空腹を感じ、実際の食行動に結びつけるのは「脳」である。脳の発達やメカニズムを研究する東北大学加齢医学研究所の瀧靖之教授によると、「食欲にまつわる脳の機能は『視床下部』の働きが基本」という。
「視床下部は脳の『間脳』に位置します。ここが生命の維持に関わる重要な機能を担っていて、睡眠と覚醒や体温調節、そして空腹か満腹かという判断もしているんです。動物実験で視床下部を壊すと、いつまでも食べ続けるなど、食欲のコントロールがきかなくなると報告されています」
脳は全身からさまざまな情報を吸い上げる。

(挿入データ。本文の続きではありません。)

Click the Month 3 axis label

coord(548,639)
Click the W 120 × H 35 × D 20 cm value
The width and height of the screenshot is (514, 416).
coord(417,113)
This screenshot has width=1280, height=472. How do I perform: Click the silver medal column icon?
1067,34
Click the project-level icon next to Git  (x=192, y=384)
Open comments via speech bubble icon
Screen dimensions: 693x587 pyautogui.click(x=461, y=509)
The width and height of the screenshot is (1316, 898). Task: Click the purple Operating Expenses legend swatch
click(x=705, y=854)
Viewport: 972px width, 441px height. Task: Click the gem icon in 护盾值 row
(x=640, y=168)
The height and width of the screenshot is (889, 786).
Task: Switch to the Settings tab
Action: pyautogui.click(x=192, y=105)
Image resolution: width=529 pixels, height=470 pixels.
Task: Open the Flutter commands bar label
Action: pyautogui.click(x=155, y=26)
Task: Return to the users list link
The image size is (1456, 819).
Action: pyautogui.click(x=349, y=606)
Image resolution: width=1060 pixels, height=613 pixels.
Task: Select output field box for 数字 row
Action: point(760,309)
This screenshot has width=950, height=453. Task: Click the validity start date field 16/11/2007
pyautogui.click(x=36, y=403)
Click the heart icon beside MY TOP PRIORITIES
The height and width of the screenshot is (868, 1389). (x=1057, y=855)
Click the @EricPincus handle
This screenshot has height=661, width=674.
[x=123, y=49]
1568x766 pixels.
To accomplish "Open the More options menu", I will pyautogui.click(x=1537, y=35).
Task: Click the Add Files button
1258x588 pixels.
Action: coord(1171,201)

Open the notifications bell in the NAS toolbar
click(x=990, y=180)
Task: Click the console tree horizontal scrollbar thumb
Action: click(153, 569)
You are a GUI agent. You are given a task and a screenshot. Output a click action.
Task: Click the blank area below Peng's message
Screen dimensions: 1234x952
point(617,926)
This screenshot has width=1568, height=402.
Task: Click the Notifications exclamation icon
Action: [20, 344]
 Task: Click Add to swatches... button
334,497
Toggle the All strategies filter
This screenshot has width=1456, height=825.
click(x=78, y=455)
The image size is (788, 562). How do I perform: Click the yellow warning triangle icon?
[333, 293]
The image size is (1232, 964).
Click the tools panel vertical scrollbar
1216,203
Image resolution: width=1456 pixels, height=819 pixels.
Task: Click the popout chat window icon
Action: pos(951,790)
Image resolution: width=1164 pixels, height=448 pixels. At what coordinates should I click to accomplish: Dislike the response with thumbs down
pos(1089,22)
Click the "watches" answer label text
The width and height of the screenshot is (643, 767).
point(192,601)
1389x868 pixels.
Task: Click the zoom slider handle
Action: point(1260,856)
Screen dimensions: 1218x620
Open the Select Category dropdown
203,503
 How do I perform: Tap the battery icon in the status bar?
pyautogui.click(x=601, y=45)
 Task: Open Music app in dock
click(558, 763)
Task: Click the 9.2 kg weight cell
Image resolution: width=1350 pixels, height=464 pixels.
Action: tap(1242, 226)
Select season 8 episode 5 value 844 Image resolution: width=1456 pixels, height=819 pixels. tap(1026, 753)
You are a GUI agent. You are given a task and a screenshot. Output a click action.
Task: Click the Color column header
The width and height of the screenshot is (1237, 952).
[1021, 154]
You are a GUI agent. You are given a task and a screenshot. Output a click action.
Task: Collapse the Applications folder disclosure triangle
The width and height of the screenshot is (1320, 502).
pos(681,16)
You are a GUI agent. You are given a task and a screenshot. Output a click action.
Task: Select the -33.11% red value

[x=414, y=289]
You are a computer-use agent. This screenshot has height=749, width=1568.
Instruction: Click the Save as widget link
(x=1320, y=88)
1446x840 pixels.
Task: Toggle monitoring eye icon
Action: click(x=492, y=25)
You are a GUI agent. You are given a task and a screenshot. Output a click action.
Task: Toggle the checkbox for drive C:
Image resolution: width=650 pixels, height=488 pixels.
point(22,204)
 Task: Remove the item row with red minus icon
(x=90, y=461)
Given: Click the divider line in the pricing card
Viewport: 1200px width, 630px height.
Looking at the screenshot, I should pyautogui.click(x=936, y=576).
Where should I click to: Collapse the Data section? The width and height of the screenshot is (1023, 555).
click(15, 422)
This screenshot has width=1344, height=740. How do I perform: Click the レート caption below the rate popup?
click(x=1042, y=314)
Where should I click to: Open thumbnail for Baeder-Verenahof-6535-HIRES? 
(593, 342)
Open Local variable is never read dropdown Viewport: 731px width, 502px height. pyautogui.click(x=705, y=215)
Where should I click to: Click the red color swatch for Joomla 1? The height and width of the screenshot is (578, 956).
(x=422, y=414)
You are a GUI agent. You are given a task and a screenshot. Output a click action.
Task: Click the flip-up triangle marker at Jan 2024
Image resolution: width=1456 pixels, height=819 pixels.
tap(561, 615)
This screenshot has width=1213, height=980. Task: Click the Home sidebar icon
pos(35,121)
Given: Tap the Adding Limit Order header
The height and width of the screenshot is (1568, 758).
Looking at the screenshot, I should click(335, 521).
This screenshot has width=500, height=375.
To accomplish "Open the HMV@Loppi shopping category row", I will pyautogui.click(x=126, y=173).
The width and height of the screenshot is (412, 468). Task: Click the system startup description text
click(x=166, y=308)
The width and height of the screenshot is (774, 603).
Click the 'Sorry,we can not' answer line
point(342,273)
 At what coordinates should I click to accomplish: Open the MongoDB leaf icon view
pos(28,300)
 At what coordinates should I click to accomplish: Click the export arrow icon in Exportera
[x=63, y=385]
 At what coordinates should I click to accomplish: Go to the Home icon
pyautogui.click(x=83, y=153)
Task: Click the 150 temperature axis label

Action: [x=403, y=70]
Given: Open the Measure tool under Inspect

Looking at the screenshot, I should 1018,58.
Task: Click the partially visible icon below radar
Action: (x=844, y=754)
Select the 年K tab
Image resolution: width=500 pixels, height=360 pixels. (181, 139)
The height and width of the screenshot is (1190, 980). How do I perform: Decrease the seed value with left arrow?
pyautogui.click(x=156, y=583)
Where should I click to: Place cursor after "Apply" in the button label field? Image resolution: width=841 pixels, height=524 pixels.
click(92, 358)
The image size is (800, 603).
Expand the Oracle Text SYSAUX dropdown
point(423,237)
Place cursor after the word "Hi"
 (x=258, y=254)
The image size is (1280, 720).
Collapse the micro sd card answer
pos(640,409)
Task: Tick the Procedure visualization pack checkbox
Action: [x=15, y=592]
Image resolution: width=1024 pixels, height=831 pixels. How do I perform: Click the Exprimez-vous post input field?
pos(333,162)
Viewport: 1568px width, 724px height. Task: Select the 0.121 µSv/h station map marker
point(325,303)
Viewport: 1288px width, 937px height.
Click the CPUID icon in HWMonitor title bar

血糖値の情報、そして胃からは空腹になると食欲を増進させる「グレリン」というホルモン、脂肪細胞でたまった脂肪の量が多くなると「レプチン」という食欲を抑制するホルモンが分泌され、これらが視床下部の「弓状核」に集められる。
弓状核には食欲を高める「摂食中枢」と、食欲を抑える「満腹中枢」の二つが存在していて、各種情報が届くと、実際の食行動に反映されるというわけだ。